Materials provided below:
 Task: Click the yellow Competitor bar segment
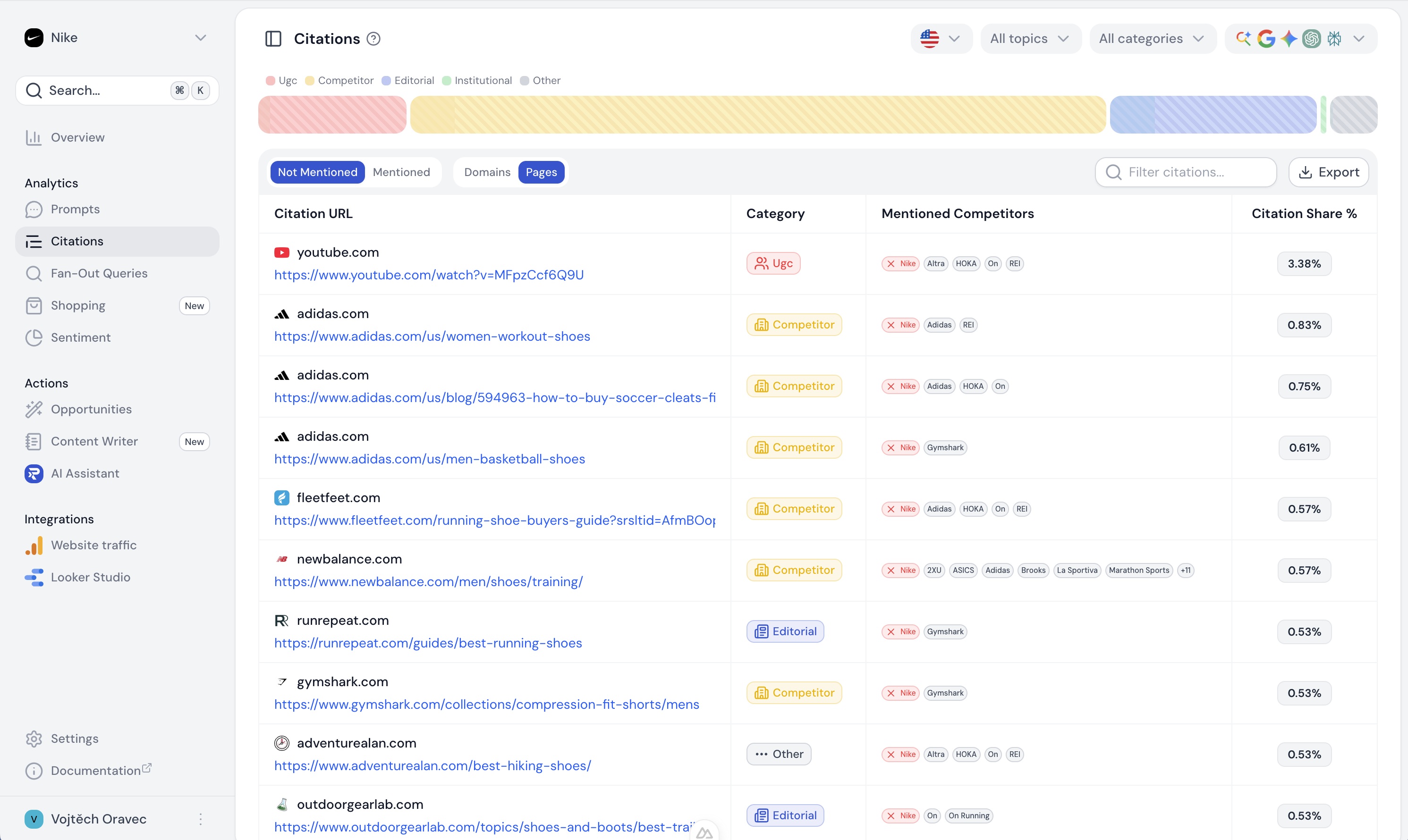tap(757, 115)
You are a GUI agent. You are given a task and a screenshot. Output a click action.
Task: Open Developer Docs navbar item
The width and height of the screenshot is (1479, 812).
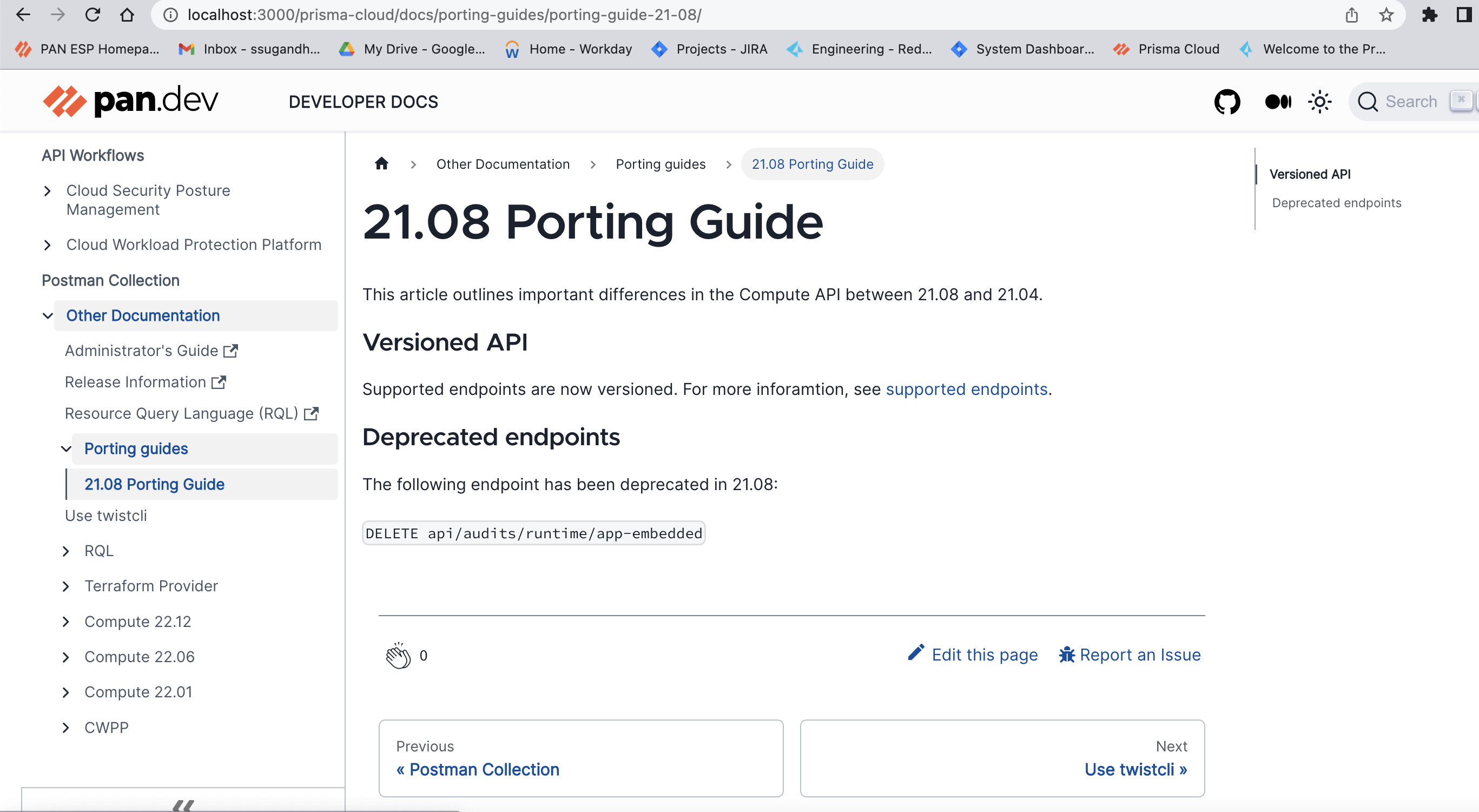(x=363, y=102)
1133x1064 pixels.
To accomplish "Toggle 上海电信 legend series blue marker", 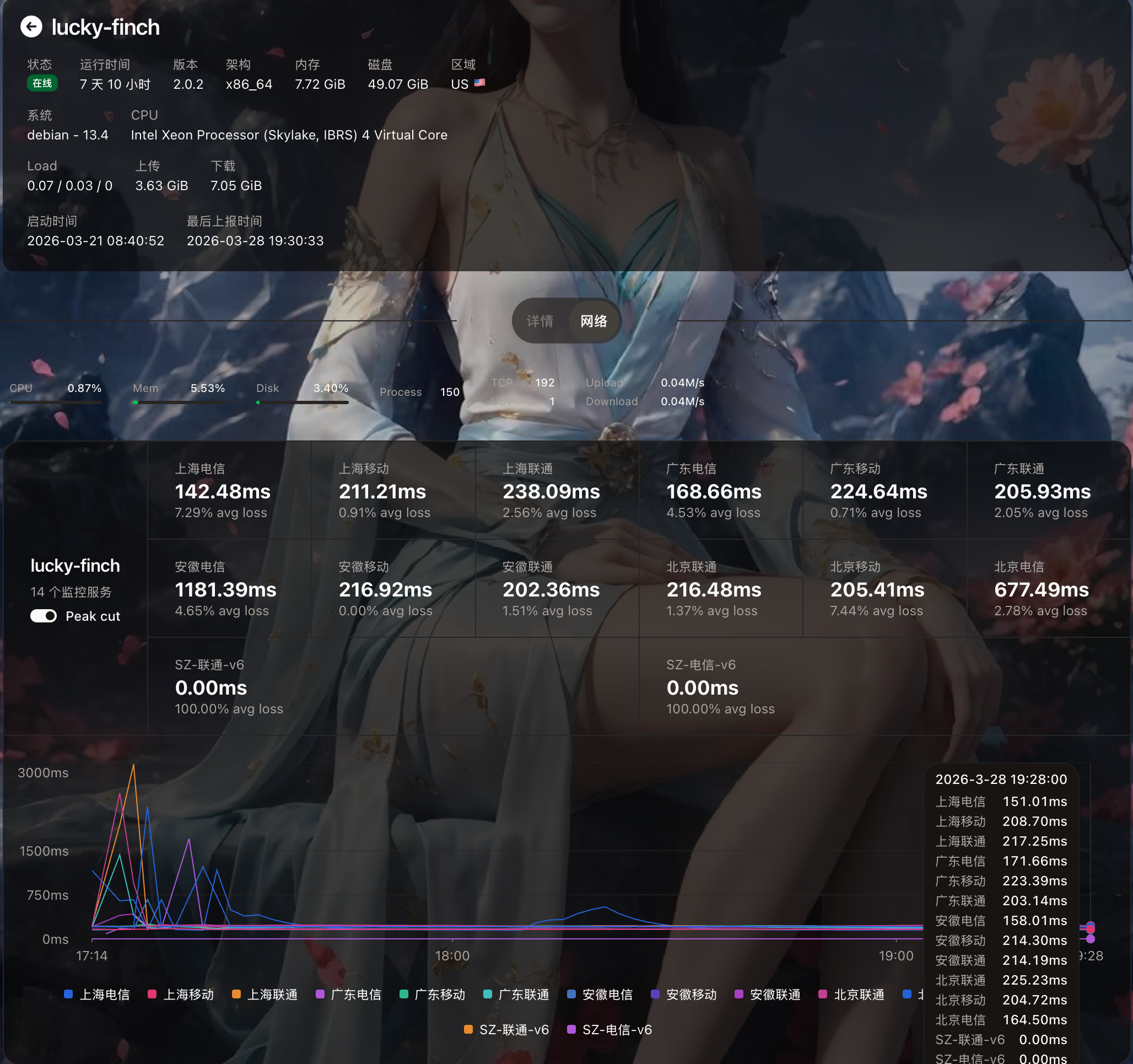I will pyautogui.click(x=68, y=994).
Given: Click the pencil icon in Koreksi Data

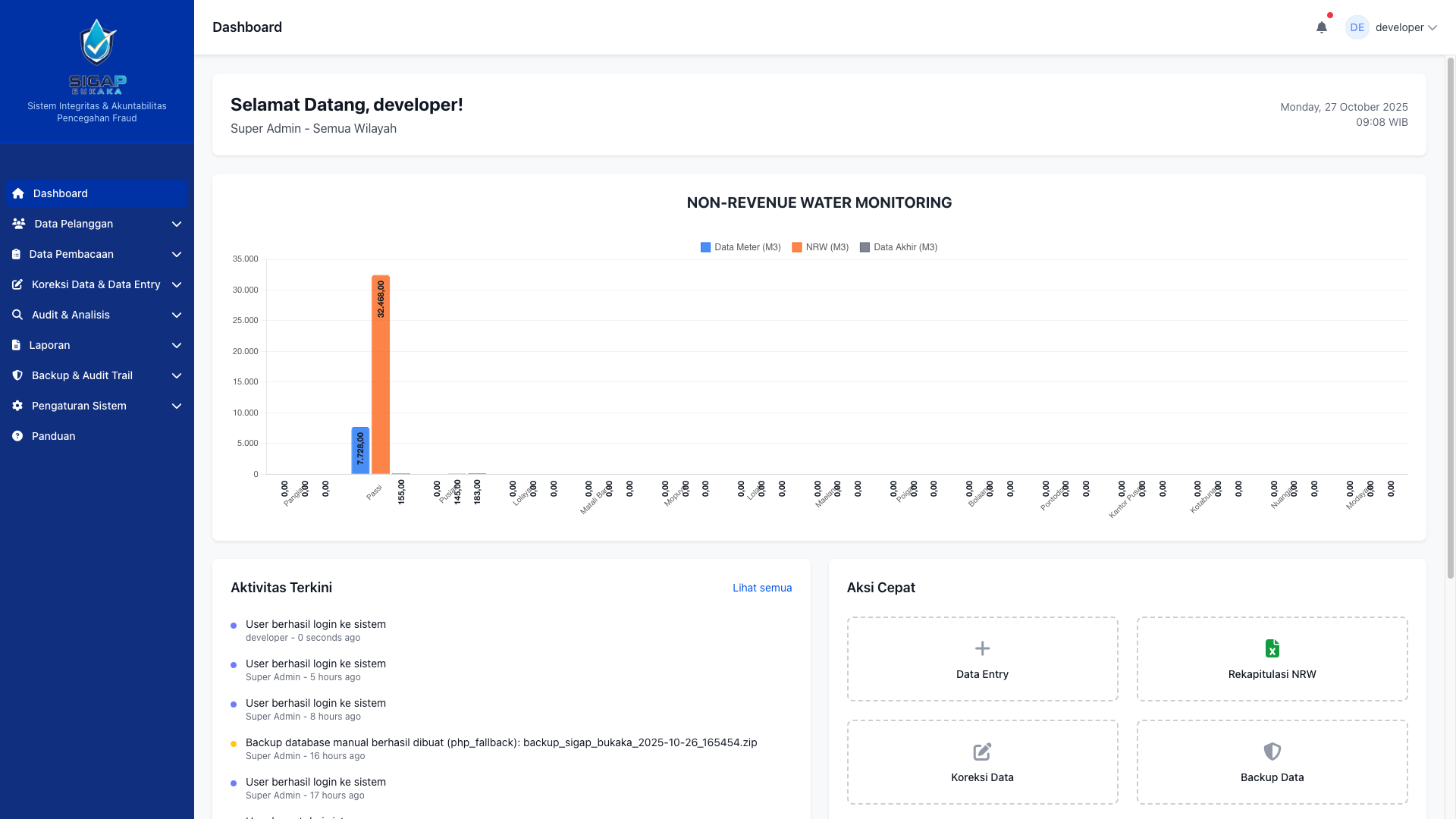Looking at the screenshot, I should 982,752.
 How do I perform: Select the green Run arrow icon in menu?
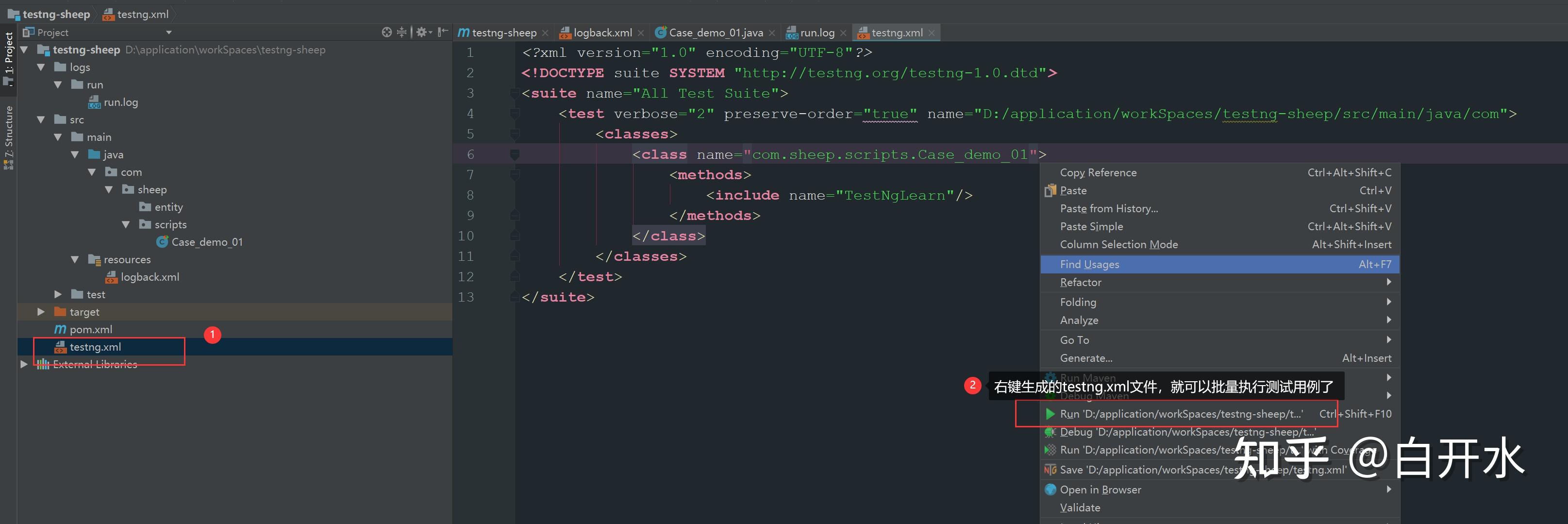click(1050, 414)
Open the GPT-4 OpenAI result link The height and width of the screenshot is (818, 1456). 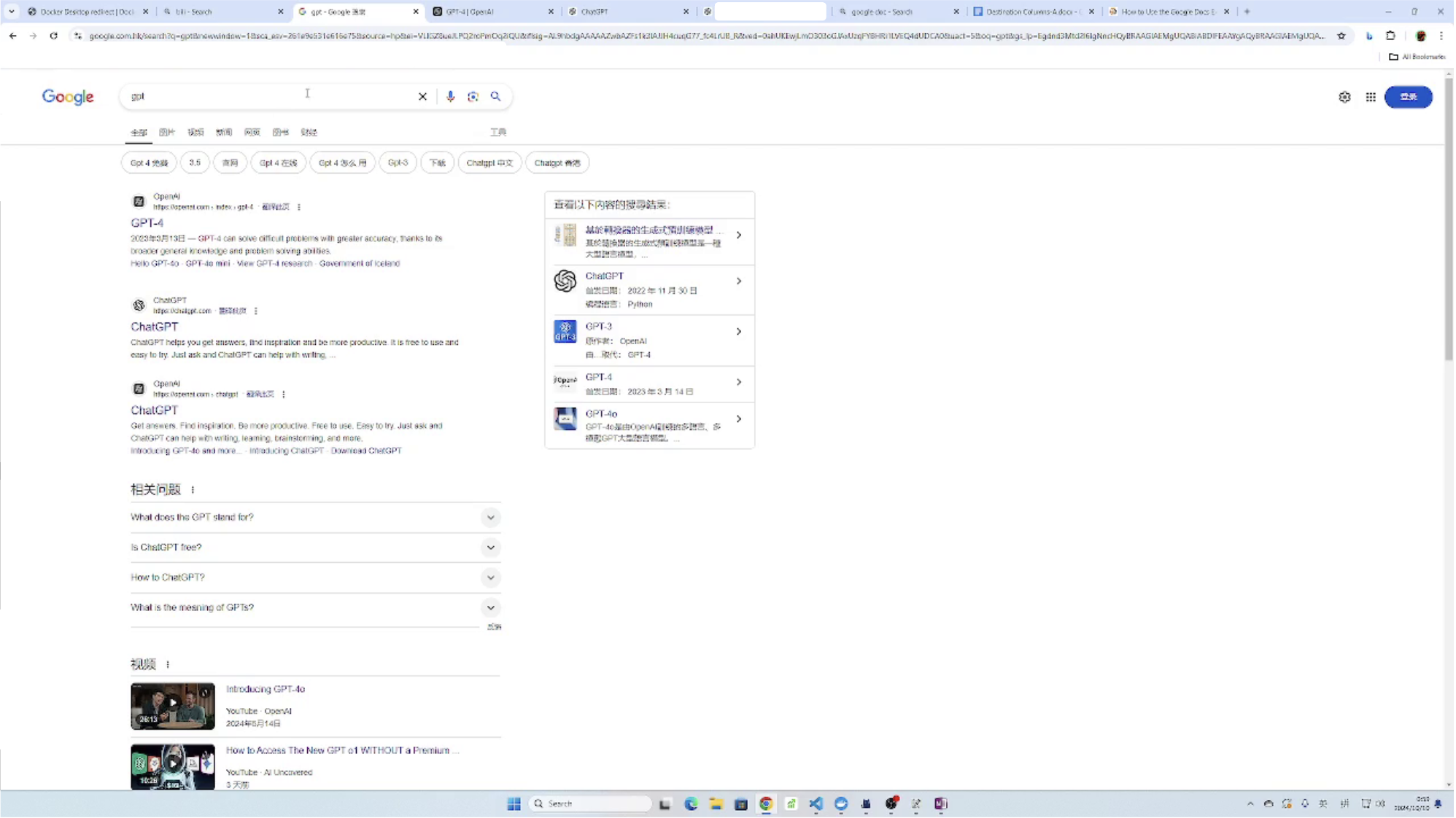[147, 223]
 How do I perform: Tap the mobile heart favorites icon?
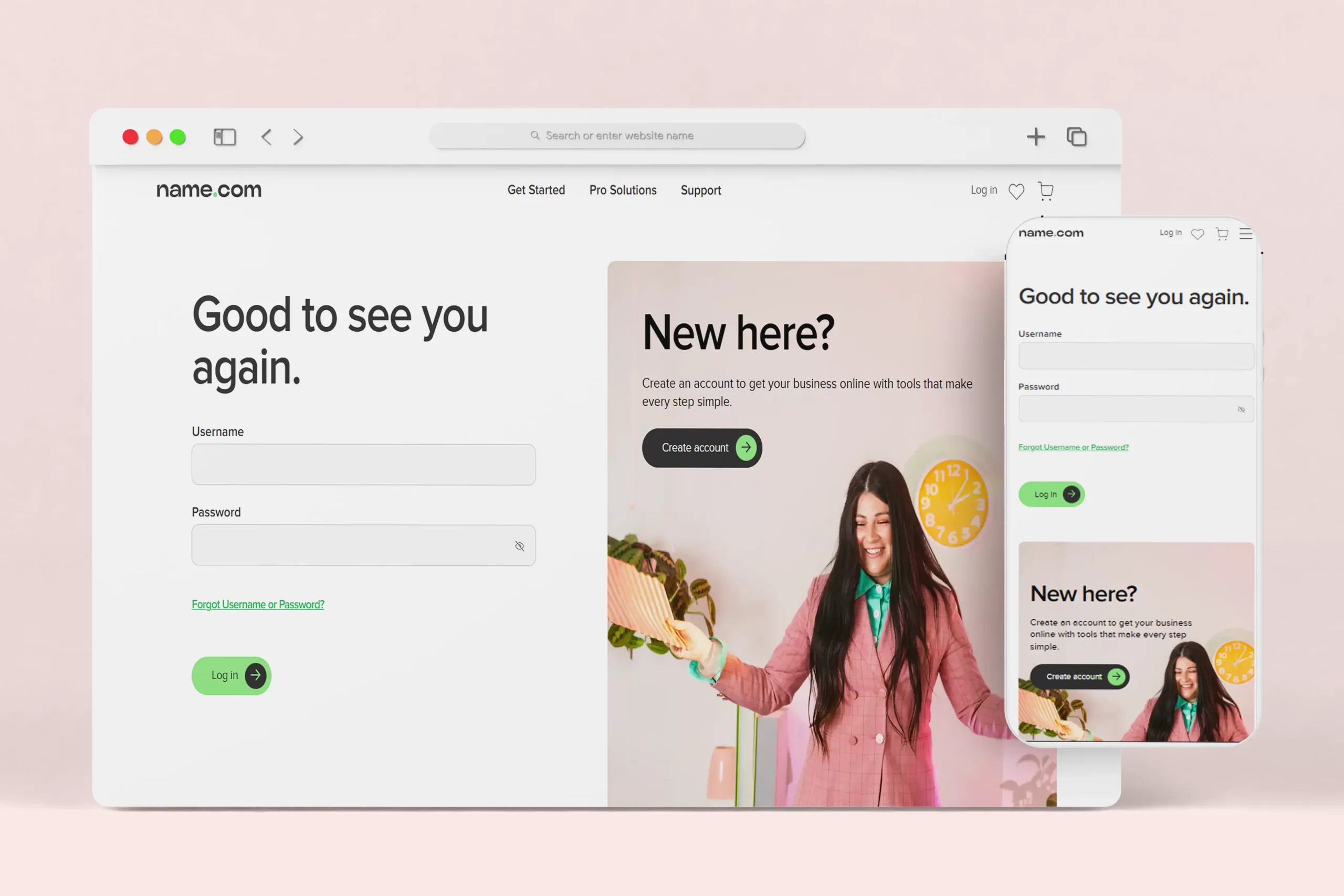(x=1197, y=234)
End of Materials provided.
Exercise instructions
Give back exactly the run of lines that opens the material above and ends at the line with "1133x1064 pixels.". Omit the pictures.

Answer to the problem
 Task: Click the yellow Competitor bar segment
tap(757, 115)
You are a GUI agent. You are given a task and a screenshot. Output a click action.
Task: Open Developer Docs navbar item
The width and height of the screenshot is (1479, 812).
(x=363, y=102)
1133x1064 pixels.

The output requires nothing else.